Lo ha affermato il Tar Campania, Sezione Ottava, con la sentenza n. 3520/2015 depositata il 2 luglio.
LE NORME SULLE DISTANZE LEGALI NON SI APPLICANO ALLE PISCINE. Poiché – argomentano i giudici amministrativi napoletani - la normativa dettata in materia di distanze legali è diretta ad evitare la formazione di strette e dannose intercapedini per evidenti ragioni di igiene, areazione e luminosità, la suddetta normativa “è inapplicabile relativamente ad un manufatto completamente interrato quale una piscina (T.A.R. Lombardia, Milano, 20 dicembre 1988 n. 428), in quanto i piani interrati devono ritenersi esonerati dal rispetto delle distanze legali (T.A.R. Puglia, Lecce, sez. III 30 dicembre 2014 n. 3200)”.

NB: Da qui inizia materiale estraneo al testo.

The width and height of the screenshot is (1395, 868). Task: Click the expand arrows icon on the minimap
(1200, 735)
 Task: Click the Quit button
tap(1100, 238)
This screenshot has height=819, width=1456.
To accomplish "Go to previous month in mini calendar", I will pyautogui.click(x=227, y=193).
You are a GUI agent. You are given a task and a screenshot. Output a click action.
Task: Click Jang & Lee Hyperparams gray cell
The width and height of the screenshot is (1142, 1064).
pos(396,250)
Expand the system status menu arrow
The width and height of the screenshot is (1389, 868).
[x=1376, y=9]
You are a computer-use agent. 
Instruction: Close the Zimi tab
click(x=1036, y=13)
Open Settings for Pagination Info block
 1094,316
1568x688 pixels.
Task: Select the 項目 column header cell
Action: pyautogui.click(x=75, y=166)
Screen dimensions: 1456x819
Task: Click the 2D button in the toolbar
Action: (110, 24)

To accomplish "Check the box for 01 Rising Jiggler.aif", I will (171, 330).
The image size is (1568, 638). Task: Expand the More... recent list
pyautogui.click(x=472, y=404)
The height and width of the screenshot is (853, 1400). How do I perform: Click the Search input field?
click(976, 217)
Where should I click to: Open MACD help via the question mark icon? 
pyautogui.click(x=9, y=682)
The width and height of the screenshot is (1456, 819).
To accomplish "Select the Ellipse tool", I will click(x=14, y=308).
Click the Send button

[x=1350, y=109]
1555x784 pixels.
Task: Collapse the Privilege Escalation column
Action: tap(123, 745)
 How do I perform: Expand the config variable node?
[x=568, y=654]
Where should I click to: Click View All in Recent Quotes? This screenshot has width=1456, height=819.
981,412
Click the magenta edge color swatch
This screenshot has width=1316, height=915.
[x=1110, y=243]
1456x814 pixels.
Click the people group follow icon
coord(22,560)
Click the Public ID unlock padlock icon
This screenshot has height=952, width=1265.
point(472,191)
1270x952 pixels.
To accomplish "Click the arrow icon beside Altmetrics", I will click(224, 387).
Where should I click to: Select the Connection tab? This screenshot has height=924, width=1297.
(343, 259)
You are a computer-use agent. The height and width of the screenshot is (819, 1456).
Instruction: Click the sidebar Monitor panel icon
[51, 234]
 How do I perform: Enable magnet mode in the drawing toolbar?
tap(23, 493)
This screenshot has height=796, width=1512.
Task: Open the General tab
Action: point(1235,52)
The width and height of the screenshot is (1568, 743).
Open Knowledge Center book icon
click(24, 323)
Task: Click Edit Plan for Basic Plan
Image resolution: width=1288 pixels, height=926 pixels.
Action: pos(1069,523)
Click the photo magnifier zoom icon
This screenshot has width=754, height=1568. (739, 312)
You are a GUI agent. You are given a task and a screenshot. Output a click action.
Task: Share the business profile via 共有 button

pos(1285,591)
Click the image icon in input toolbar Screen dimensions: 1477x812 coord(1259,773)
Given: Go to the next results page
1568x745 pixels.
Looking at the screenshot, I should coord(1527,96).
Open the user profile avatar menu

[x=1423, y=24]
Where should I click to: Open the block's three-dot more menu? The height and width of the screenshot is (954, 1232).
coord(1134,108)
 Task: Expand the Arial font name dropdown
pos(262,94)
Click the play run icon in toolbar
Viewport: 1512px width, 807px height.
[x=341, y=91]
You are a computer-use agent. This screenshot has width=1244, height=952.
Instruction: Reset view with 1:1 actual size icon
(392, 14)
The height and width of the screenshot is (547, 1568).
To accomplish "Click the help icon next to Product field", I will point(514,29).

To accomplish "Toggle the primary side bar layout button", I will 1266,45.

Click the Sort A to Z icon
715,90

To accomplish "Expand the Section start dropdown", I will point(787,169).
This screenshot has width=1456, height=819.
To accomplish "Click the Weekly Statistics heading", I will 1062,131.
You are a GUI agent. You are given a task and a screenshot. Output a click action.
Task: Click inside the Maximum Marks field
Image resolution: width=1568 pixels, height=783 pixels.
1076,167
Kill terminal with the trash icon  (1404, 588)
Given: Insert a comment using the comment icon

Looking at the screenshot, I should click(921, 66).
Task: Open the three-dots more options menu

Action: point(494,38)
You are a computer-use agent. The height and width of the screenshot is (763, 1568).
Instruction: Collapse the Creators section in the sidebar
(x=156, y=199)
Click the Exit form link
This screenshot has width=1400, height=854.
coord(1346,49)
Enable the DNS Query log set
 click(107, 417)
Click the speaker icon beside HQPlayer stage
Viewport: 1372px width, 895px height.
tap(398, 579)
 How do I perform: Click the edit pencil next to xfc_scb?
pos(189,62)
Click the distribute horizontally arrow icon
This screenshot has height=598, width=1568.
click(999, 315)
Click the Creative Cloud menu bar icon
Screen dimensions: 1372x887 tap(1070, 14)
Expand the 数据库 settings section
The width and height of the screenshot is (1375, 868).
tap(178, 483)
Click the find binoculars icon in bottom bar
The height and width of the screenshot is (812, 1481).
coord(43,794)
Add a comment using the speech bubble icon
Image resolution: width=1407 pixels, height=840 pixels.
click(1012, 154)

In tal senso si è espressa anche la Corte di Cassazione affermando che “Ai fini dell'osservanza delle norme in materia di distanze legali, stabilite dall'art. 873 c.c. e dalle norme dei regolamenti locali integrativi della disciplina codicistica, deve ritenersi costruzione qualsiasi opera non completamente interrata avente i caratteri della solidità, stabilità e immobilizzazione rispetto al suolo, anche mediante appoggio o incorporazione o collegamento fisso a un corpo di fabbrica contestualmente realizzato o preesistente; e ciò indipendentemente dal livello di posa ed elevazione dell'opera stessa, dai caratteri del suo sviluppo aereo, dall'uniformità e continuità della massa, dal materiale impiegato per la sua realizzazione, dalla sua destinazione” (Cassazione civile sez. II 6 maggio 2014 n. 9679).